CHAPTER
ONE
INTRODUCTION
1.1
BACKGROUND OF THE STUDY
The introduction of electronic banking,
online transactions and mobile banking in Nigeria has paved way for a new era
of development where the use and demand for physical cash is gradually
declining. These recent evolution of technology in the Nigerian financial
institutions posses interesting questions for economist, financial
institutions, business analyst and the government regarding the current
economical status, logistics, and availability of instruments to guarantee
economic growth and stability, efficiency and effectiveness of the cashless
policy.
Since the inception of humanity,
various payment methods have been used to purchase goods and services starting
with the trade by barter.

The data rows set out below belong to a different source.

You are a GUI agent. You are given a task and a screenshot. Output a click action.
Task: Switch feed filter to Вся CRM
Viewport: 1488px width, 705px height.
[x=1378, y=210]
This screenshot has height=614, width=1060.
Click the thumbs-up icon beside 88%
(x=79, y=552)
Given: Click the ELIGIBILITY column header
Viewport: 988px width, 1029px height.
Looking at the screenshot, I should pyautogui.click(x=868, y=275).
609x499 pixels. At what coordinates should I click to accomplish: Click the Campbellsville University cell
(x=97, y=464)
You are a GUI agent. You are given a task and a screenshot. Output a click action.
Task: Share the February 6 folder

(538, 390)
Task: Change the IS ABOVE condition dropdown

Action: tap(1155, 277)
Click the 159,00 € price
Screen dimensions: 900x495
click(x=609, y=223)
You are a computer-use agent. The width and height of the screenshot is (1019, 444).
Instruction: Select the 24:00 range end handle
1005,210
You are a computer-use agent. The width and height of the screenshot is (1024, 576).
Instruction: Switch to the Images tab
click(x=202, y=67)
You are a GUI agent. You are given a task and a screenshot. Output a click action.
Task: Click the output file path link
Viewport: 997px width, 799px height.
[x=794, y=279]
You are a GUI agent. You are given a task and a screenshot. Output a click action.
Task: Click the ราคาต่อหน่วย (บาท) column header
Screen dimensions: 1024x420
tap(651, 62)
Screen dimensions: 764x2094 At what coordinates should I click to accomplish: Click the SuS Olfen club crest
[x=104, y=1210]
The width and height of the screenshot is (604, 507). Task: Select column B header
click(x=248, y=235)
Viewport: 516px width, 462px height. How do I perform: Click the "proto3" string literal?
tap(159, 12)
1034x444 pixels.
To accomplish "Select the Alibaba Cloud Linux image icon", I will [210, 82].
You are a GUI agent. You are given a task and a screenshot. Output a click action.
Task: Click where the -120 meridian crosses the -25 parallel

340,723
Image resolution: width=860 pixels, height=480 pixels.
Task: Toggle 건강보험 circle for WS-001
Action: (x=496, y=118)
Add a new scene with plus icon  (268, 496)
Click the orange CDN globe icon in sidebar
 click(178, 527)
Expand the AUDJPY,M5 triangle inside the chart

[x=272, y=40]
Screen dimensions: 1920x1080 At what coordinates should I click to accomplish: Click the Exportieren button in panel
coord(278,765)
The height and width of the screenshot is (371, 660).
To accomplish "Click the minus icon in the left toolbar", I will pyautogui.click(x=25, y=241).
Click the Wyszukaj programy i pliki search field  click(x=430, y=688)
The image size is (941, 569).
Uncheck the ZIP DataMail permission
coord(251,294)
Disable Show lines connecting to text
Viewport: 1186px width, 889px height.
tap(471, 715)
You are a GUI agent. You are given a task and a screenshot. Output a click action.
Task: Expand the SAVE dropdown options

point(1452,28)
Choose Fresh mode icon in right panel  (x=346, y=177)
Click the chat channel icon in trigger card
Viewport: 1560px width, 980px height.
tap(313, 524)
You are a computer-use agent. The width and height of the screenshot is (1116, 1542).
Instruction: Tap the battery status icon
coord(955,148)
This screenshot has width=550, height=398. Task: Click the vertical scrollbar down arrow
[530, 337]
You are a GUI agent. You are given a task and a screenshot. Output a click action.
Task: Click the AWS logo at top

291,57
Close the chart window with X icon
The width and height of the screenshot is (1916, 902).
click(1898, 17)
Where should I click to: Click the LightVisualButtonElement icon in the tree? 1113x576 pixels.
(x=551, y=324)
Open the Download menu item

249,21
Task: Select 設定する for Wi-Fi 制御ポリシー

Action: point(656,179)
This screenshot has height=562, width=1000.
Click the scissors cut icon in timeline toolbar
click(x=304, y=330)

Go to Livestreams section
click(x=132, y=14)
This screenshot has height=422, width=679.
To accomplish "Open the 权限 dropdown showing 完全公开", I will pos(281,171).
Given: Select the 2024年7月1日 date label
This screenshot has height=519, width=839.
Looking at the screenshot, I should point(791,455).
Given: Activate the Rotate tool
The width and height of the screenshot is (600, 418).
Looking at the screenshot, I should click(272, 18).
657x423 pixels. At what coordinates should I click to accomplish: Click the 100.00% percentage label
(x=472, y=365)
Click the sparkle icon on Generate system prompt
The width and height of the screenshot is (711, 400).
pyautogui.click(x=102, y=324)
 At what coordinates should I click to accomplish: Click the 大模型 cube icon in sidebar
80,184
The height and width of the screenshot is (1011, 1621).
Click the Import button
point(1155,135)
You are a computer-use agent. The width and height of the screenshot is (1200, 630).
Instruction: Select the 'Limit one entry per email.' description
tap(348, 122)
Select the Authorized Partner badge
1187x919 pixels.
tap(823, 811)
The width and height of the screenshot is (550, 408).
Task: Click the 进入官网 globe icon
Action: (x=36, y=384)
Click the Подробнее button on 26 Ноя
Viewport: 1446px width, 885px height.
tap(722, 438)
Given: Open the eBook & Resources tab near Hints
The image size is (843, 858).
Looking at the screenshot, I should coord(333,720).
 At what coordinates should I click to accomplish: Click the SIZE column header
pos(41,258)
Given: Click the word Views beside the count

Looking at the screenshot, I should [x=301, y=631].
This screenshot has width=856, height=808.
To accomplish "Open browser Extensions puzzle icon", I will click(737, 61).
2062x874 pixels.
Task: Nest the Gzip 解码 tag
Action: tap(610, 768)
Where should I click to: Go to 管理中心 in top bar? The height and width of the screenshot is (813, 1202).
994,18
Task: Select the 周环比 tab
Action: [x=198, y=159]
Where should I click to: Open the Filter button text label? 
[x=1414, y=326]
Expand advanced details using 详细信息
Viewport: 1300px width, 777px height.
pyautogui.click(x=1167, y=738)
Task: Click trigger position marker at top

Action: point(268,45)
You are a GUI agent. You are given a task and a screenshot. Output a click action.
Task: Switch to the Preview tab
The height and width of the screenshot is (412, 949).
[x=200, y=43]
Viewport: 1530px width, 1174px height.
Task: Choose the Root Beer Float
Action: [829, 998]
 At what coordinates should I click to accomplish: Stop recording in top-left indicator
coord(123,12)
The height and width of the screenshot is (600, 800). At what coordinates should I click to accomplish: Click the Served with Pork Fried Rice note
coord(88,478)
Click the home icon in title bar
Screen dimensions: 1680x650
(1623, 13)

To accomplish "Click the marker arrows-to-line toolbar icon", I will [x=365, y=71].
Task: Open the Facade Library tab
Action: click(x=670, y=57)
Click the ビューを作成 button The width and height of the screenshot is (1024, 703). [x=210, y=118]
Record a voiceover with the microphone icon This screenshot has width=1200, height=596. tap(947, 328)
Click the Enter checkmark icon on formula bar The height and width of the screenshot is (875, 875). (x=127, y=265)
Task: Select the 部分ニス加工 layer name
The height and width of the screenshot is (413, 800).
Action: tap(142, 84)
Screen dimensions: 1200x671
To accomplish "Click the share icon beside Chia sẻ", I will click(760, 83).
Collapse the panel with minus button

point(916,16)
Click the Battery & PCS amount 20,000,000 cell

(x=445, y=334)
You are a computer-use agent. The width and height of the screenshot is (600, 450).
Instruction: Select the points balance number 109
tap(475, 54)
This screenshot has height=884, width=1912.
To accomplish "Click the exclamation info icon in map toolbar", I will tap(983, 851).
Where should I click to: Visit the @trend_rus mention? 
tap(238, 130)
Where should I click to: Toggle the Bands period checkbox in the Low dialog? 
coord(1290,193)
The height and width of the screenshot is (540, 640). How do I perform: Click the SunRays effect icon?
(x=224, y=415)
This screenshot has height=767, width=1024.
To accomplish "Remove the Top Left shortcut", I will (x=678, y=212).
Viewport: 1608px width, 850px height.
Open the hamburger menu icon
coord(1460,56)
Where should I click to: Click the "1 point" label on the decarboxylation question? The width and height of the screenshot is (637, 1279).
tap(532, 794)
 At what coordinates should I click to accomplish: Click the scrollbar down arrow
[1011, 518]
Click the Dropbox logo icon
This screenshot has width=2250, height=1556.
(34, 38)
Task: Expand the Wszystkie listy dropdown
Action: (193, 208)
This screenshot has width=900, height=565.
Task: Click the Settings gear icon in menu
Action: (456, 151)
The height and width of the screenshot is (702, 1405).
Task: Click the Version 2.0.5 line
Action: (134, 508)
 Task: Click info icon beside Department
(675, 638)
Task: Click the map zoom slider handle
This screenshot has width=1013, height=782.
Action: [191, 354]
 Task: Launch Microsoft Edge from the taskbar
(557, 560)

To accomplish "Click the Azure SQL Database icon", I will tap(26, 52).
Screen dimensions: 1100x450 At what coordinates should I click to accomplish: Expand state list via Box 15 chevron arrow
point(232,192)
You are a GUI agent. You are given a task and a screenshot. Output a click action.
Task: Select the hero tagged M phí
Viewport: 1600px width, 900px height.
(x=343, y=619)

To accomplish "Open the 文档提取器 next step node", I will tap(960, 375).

The trade by barter method of transaction has been
the foundation for the introduction of money and coins to solve the problem of
double coincidence of wants and divisibility faced by trade by barter. The use
of money/coins was introduced after the use of trade by barter method, and it
has solved various challenges associated with trade by barter, but the use of
money as an exchange medium has its own challenges and dis-advantages and can
still be replaced with a better payment system-the cashless policy/banking.
Various advantages enjoyed by more
developed nations such as the US has prompted the Central Bank of Nigeria (CBN)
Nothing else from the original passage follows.